*** RECORDS SHOWN
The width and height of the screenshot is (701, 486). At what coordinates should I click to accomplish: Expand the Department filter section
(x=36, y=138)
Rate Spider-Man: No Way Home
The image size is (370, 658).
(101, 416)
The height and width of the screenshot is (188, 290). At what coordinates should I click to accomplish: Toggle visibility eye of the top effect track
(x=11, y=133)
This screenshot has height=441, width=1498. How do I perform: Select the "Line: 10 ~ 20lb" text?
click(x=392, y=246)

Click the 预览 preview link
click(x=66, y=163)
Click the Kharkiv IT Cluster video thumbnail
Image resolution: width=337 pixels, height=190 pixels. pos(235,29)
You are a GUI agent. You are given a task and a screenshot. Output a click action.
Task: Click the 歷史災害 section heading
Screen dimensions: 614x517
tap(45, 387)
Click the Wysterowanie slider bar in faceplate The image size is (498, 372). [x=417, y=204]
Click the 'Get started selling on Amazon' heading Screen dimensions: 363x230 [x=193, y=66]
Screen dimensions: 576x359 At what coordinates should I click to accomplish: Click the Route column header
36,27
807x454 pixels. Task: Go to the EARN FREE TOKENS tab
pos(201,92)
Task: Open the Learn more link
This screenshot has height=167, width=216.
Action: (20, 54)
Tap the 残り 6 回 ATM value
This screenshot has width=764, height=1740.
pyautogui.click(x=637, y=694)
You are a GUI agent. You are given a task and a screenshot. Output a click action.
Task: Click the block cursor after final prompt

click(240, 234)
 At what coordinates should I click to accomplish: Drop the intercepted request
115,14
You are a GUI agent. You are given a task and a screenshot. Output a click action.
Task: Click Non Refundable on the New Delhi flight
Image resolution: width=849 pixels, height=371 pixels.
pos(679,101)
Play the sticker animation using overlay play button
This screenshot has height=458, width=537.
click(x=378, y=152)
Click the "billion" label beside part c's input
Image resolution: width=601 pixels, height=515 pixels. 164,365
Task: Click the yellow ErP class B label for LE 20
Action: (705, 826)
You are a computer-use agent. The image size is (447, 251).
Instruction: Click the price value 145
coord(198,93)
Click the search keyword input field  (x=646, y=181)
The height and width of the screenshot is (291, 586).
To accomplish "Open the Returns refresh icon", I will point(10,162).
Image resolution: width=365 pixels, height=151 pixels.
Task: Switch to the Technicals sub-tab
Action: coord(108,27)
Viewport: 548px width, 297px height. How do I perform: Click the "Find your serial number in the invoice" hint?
******
* **WHAT IS NEEDED**
Identify the lines above with the word "heading". Copy them.

* **RESPONSE**
Task: Click the 歷史災害 section heading
Click the 'Get started selling on Amazon' heading Screen dimensions: 363x230 [x=193, y=66]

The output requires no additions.